17. DIFF-N-DIFF WATER SUPPLY AND CHOLERA EXAMPLE
• John Snow (1855) – described the relationship between water supply and cholera death
in London overtime
• In South London both Southwark and Vauxhall Company and Lambert Company drew
water from contaminated Thames in central London in 1849
• In 1852 Lambeth Company started drawing water from an uncontaminated water source
upstream.
• What would we expect to happen in this case?
• What is the control group? Treatment group? Treatment?
18. DIFF-N-DIFF WATER SUPPLY AND CHOLERA EXAMPLE
CONT’D
• Use Cholera_deaths excel dataset
• To conduct the diff-n-diff analysis here what should you do? What is the conclusion?
• In Stata
• Stata: statistics=>summaries, tables, and tests=>classical tests of hypotheses=>t-test (mean-
comparison test)=>paired test=> by group
• What is the conclusion based on the statistical significance of the test?
19. REVIEW
1. What is the difference between categorical variables and continuous variables? Please give an example
of each
2. To run a regression with a categorical variable as an independent variable what do we need to do?

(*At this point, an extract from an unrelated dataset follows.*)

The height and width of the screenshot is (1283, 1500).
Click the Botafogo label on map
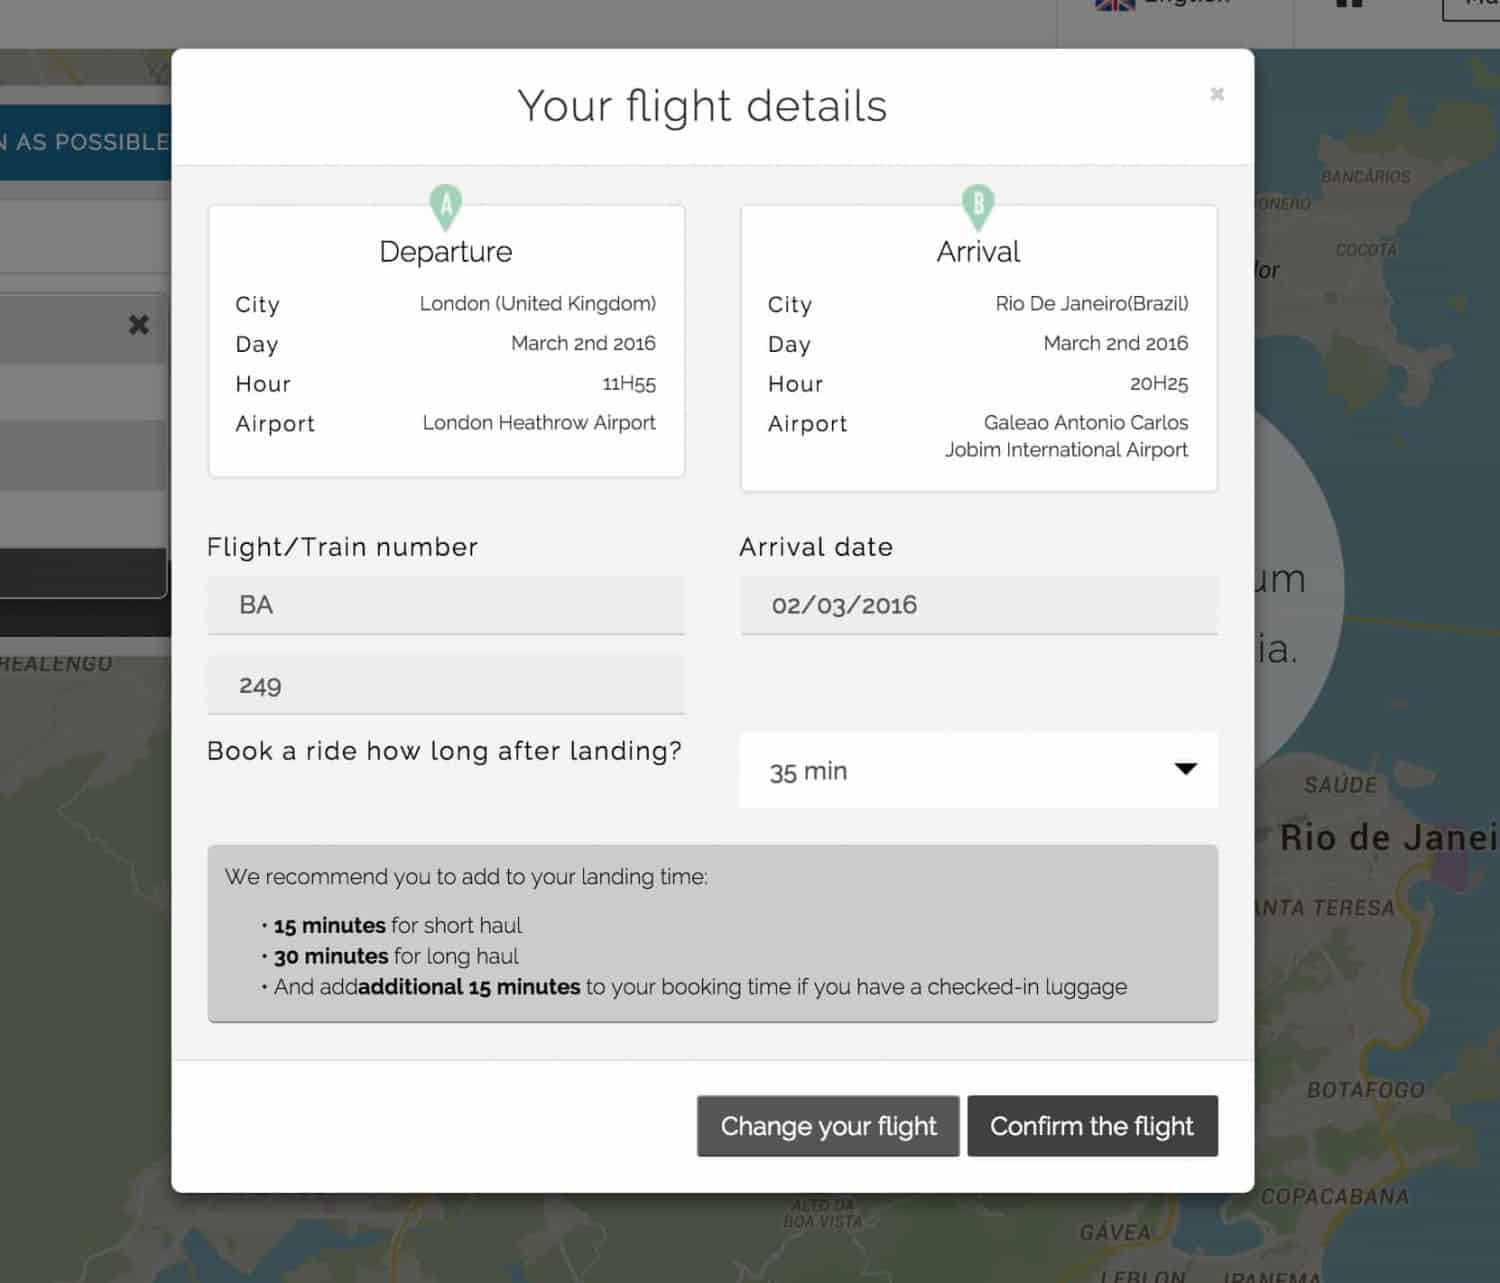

3. What is the difference in the interpretation of a regression with a continuous independent variable and a
regression with a categorical independent variable?
4. How do we interpret the constant in a regression with a categorical independent variable? Please give
an example
5. What do we mean by “omitted group” when including a categorical variable in a regression? Please give
an example
6. What does conducting a mean-comparison test allow us to do?
7. How do we conduct a mean-comparison test in Stata? When do we conduct two-sample t-test and
when do we conduct a paired t-test?
8. To be able to conduct a difference in difference analysis what do we need to have?
9. Intuitively, how do we conduct a difference in difference analysis?